# What the task asks:
Render each of the lines below as one string in a JSON list, leaving out any blank lines.

# Entries provided:

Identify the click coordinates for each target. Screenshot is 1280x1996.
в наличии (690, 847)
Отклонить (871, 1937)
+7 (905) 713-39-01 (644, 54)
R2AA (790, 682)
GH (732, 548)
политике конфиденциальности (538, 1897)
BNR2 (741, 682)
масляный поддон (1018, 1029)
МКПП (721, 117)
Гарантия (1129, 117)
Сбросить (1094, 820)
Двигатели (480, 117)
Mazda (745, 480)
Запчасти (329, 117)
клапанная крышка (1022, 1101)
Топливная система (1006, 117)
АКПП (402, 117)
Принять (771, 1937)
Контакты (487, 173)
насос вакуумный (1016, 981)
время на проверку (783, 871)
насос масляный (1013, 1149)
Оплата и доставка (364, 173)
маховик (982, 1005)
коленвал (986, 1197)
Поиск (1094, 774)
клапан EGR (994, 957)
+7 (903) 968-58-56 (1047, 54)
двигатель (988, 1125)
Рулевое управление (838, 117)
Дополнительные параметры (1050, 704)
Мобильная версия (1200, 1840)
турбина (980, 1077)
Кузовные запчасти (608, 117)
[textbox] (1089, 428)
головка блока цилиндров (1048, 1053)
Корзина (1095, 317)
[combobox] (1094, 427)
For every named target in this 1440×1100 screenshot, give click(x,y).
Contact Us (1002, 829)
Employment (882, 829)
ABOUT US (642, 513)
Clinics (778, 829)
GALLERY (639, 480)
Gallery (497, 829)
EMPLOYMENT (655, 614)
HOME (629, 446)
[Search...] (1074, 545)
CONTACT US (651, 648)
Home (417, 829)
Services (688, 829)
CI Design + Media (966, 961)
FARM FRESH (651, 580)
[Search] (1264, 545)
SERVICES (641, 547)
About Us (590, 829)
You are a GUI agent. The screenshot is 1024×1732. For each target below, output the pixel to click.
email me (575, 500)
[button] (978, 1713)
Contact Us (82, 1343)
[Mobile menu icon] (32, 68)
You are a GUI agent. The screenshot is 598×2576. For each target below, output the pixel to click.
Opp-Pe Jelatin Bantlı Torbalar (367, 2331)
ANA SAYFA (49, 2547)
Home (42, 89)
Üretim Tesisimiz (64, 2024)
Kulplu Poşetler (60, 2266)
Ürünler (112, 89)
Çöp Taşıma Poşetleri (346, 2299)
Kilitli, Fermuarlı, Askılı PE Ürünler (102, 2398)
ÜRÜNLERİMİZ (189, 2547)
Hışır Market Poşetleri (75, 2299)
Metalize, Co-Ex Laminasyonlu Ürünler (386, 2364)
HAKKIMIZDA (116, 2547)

# Solution to this problem:
[
  "Identify the click coordinates for each target. Screenshot is 1280x1996.",
  "в наличии (690, 847)",
  "Отклонить (871, 1937)",
  "+7 (905) 713-39-01 (644, 54)",
  "R2AA (790, 682)",
  "GH (732, 548)",
  "политике конфиденциальности (538, 1897)",
  "BNR2 (741, 682)",
  "масляный поддон (1018, 1029)",
  "МКПП (721, 117)",
  "Гарантия (1129, 117)",
  "Сбросить (1094, 820)",
  "Двигатели (480, 117)",
  "Mazda (745, 480)",
  "Запчасти (329, 117)",
  "клапанная крышка (1022, 1101)",
  "Топливная система (1006, 117)",
  "АКПП (402, 117)",
  "Принять (771, 1937)",
  "Контакты (487, 173)",
  "насос вакуумный (1016, 981)",
  "время на проверку (783, 871)",
  "насос масляный (1013, 1149)",
  "Оплата и доставка (364, 173)",
  "маховик (982, 1005)",
  "коленвал (986, 1197)",
  "Поиск (1094, 774)",
  "клапан EGR (994, 957)",
  "+7 (903) 968-58-56 (1047, 54)",
  "двигатель (988, 1125)",
  "Рулевое управление (838, 117)",
  "Дополнительные параметры (1050, 704)",
  "Мобильная версия (1200, 1840)",
  "турбина (980, 1077)",
  "Кузовные запчасти (608, 117)",
  "[textbox] (1089, 428)",
  "головка блока цилиндров (1048, 1053)",
  "Корзина (1095, 317)",
  "[combobox] (1094, 427)",
  "For every named target in this 1440×1100 screenshot, give click(x,y).",
  "Contact Us (1002, 829)",
  "Employment (882, 829)",
  "ABOUT US (642, 513)",
  "Clinics (778, 829)",
  "GALLERY (639, 480)",
  "Gallery (497, 829)",
  "EMPLOYMENT (655, 614)",
  "HOME (629, 446)",
  "[Search...] (1074, 545)",
  "CONTACT US (651, 648)",
  "Home (417, 829)",
  "Services (688, 829)",
  "CI Design + Media (966, 961)",
  "FARM FRESH (651, 580)",
  "[Search] (1264, 545)",
  "SERVICES (641, 547)",
  "About Us (590, 829)",
  "You are a GUI agent. The screenshot is 1024×1732. For each target below, output the pixel to click.",
  "email me (575, 500)",
  "[button] (978, 1713)",
  "Contact Us (82, 1343)",
  "[Mobile menu icon] (32, 68)",
  "You are a GUI agent. The screenshot is 598×2576. For each target below, output the pixel to click.",
  "Opp-Pe Jelatin Bantlı Torbalar (367, 2331)",
  "ANA SAYFA (49, 2547)",
  "Home (42, 89)",
  "Üretim Tesisimiz (64, 2024)",
  "Kulplu Poşetler (60, 2266)",
  "Ürünler (112, 89)",
  "Çöp Taşıma Poşetleri (346, 2299)",
  "Kilitli, Fermuarlı, Askılı PE Ürünler (102, 2398)",
  "ÜRÜNLERİMİZ (189, 2547)",
  "Hışır Market Poşetleri (75, 2299)",
  "Metalize, Co-Ex Laminasyonlu Ürünler (386, 2364)",
  "HAKKIMIZDA (116, 2547)"
]